• DATA FOR THIS TASK

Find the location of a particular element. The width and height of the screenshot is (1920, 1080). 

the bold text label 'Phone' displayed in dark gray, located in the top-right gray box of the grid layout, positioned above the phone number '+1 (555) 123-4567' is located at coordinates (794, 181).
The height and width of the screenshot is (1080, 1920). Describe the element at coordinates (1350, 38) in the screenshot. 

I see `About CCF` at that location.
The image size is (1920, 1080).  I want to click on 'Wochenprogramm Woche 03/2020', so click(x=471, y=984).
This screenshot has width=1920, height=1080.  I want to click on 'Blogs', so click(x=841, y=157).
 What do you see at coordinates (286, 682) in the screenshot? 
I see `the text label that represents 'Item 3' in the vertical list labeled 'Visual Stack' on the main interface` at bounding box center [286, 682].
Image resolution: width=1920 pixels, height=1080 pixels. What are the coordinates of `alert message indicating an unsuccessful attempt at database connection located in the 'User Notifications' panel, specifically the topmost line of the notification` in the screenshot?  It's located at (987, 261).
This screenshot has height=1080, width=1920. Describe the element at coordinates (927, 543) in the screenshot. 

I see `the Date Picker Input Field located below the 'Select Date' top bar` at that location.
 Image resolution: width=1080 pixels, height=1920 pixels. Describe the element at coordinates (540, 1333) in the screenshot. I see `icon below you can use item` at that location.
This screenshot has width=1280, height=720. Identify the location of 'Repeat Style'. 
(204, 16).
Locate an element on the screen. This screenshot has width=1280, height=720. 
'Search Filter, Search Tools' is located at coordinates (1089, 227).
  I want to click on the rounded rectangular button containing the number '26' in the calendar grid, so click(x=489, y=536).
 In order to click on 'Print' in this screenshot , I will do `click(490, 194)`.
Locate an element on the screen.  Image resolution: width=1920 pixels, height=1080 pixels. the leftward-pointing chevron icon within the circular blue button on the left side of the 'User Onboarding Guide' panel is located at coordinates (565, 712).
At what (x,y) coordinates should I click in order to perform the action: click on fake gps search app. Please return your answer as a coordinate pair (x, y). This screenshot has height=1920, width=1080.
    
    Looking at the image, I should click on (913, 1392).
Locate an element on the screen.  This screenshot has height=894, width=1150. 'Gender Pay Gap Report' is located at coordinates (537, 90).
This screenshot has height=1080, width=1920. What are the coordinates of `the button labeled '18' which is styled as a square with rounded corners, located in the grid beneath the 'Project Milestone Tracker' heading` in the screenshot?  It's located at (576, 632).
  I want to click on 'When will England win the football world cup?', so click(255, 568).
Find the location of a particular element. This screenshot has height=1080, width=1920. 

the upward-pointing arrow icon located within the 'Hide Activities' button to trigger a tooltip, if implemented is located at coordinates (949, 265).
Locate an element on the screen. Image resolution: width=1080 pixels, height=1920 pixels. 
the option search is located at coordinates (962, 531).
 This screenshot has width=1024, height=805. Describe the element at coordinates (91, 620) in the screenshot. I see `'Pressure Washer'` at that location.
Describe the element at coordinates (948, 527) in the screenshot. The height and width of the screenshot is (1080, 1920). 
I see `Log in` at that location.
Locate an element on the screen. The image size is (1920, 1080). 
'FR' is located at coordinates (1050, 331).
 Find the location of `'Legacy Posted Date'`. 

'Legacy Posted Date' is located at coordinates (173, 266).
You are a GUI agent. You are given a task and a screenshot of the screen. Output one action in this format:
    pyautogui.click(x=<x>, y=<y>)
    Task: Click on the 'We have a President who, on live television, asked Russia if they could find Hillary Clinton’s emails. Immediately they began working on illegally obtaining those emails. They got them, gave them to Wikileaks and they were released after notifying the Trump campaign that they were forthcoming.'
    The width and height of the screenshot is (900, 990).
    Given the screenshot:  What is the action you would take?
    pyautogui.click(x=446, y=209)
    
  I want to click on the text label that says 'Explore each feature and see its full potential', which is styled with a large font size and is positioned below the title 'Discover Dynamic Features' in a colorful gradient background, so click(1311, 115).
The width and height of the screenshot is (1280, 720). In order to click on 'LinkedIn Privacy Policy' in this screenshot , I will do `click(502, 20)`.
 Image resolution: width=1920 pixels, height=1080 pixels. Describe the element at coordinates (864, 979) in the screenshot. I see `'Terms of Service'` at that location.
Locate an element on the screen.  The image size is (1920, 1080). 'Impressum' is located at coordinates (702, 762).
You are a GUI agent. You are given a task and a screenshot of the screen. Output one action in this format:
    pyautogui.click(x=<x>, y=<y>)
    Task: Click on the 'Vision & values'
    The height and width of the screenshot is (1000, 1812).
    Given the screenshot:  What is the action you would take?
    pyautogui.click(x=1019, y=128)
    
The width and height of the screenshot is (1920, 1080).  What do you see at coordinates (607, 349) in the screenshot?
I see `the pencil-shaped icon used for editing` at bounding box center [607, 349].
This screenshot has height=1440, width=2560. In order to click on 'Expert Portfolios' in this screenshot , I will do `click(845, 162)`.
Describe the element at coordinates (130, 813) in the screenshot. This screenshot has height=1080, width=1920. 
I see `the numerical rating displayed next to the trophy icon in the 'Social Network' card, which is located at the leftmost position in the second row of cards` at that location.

• TO DO
Rewrite the rows above as a Markdown table with the columns "Number" and "Row line," giving each non-blank line its own numbered entry and leaving out blank lines.

• RESPONSE FOR THIS EXERCISE
| Number | Row line |
|---|---|
| 1 | Find the location of a particular element. The width and height of the screenshot is (1920, 1080).  |
| 2 | the bold text label 'Phone' displayed in dark gray, located in the top-right gray box of the grid layout, positioned above the phone number '+1 (555) 123-4567' is located at coordinates (794, 181). |
| 3 | The height and width of the screenshot is (1080, 1920). Describe the element at coordinates (1350, 38) in the screenshot.  |
| 4 | I see `About CCF` at that location. |
| 5 | The image size is (1920, 1080).  I want to click on 'Wochenprogramm Woche 03/2020', so click(x=471, y=984). |
| 6 | This screenshot has width=1920, height=1080.  I want to click on 'Blogs', so click(x=841, y=157). |
| 7 |  What do you see at coordinates (286, 682) in the screenshot?  |
| 8 | I see `the text label that represents 'Item 3' in the vertical list labeled 'Visual Stack' on the main interface` at bounding box center [286, 682]. |
| 9 | Image resolution: width=1920 pixels, height=1080 pixels. What are the coordinates of `alert message indicating an unsuccessful attempt at database connection located in the 'User Notifications' panel, specifically the topmost line of the notification` in the screenshot?  It's located at (987, 261). |
| 10 | This screenshot has height=1080, width=1920. Describe the element at coordinates (927, 543) in the screenshot.  |
| 11 | I see `the Date Picker Input Field located below the 'Select Date' top bar` at that location. |
| 12 |  Image resolution: width=1080 pixels, height=1920 pixels. Describe the element at coordinates (540, 1333) in the screenshot. I see `icon below you can use item` at that location. |
| 13 | This screenshot has width=1280, height=720. Identify the location of 'Repeat Style'.  |
| 14 | (204, 16). |
| 15 | Locate an element on the screen. This screenshot has width=1280, height=720.  |
| 16 | 'Search Filter, Search Tools' is located at coordinates (1089, 227). |
| 17 |   I want to click on the rounded rectangular button containing the number '26' in the calendar grid, so click(x=489, y=536). |
| 18 |  In order to click on 'Print' in this screenshot , I will do `click(490, 194)`. |
| 19 | Locate an element on the screen.  Image resolution: width=1920 pixels, height=1080 pixels. the leftward-pointing chevron icon within the circular blue button on the left side of the 'User Onboarding Guide' panel is located at coordinates (565, 712). |
| 20 | At what (x,y) coordinates should I click in order to perform the action: click on fake gps search app. Please return your answer as a coordinate pair (x, y). This screenshot has height=1920, width=1080. |
| 21 |     Looking at the image, I should click on (913, 1392). |
| 22 | Locate an element on the screen.  This screenshot has height=894, width=1150. 'Gender Pay Gap Report' is located at coordinates (537, 90). |
| 23 | This screenshot has height=1080, width=1920. What are the coordinates of `the button labeled '18' which is styled as a square with rounded corners, located in the grid beneath the 'Project Milestone Tracker' heading` in the screenshot?  It's located at (576, 632). |
| 24 |   I want to click on 'When will England win the football world cup?', so click(255, 568). |
| 25 | Find the location of a particular element. This screenshot has height=1080, width=1920.  |
| 26 | the upward-pointing arrow icon located within the 'Hide Activities' button to trigger a tooltip, if implemented is located at coordinates (949, 265). |
| 27 | Locate an element on the screen. Image resolution: width=1080 pixels, height=1920 pixels.  |
| 28 | the option search is located at coordinates (962, 531). |
| 29 |  This screenshot has width=1024, height=805. Describe the element at coordinates (91, 620) in the screenshot. I see `'Pressure Washer'` at that location. |
| 30 | Describe the element at coordinates (948, 527) in the screenshot. The height and width of the screenshot is (1080, 1920).  |
| 31 | I see `Log in` at that location. |
| 32 | Locate an element on the screen. The image size is (1920, 1080).  |
| 33 | 'FR' is located at coordinates (1050, 331). |
| 34 |  Find the location of `'Legacy Posted Date'`.  |
| 35 | 'Legacy Posted Date' is located at coordinates (173, 266). |
| 36 | You are a GUI agent. You are given a task and a screenshot of the screen. Output one action in this format: |
| 37 |     pyautogui.click(x=<x>, y=<y>) |
| 38 |     Task: Click on the 'We have a President who, on live television, asked Russia if they could find Hillary Clinton’s emails. Immediately they began working on illegally obtaining those emails. They got them, gave them to Wikileaks and they were released after notifying the Trump campaign that they were forthcoming.' |
| 39 |     The width and height of the screenshot is (900, 990). |
| 40 |     Given the screenshot:  What is the action you would take? |
| 41 |     pyautogui.click(x=446, y=209) |
| 42 |   I want to click on the text label that says 'Explore each feature and see its full potential', which is styled with a large font size and is positioned below the title 'Discover Dynamic Features' in a colorful gradient background, so click(1311, 115). |
| 43 | The width and height of the screenshot is (1280, 720). In order to click on 'LinkedIn Privacy Policy' in this screenshot , I will do `click(502, 20)`. |
| 44 |  Image resolution: width=1920 pixels, height=1080 pixels. Describe the element at coordinates (864, 979) in the screenshot. I see `'Terms of Service'` at that location. |
| 45 | Locate an element on the screen.  The image size is (1920, 1080). 'Impressum' is located at coordinates (702, 762). |
| 46 | You are a GUI agent. You are given a task and a screenshot of the screen. Output one action in this format: |
| 47 |     pyautogui.click(x=<x>, y=<y>) |
| 48 |     Task: Click on the 'Vision & values' |
| 49 |     The height and width of the screenshot is (1000, 1812). |
| 50 |     Given the screenshot:  What is the action you would take? |
| 51 |     pyautogui.click(x=1019, y=128) |
| 52 | The width and height of the screenshot is (1920, 1080).  What do you see at coordinates (607, 349) in the screenshot? |
| 53 | I see `the pencil-shaped icon used for editing` at bounding box center [607, 349]. |
| 54 | This screenshot has height=1440, width=2560. In order to click on 'Expert Portfolios' in this screenshot , I will do `click(845, 162)`. |
| 55 | Describe the element at coordinates (130, 813) in the screenshot. This screenshot has height=1080, width=1920.  |
| 56 | I see `the numerical rating displayed next to the trophy icon in the 'Social Network' card, which is located at the leftmost position in the second row of cards` at that location. |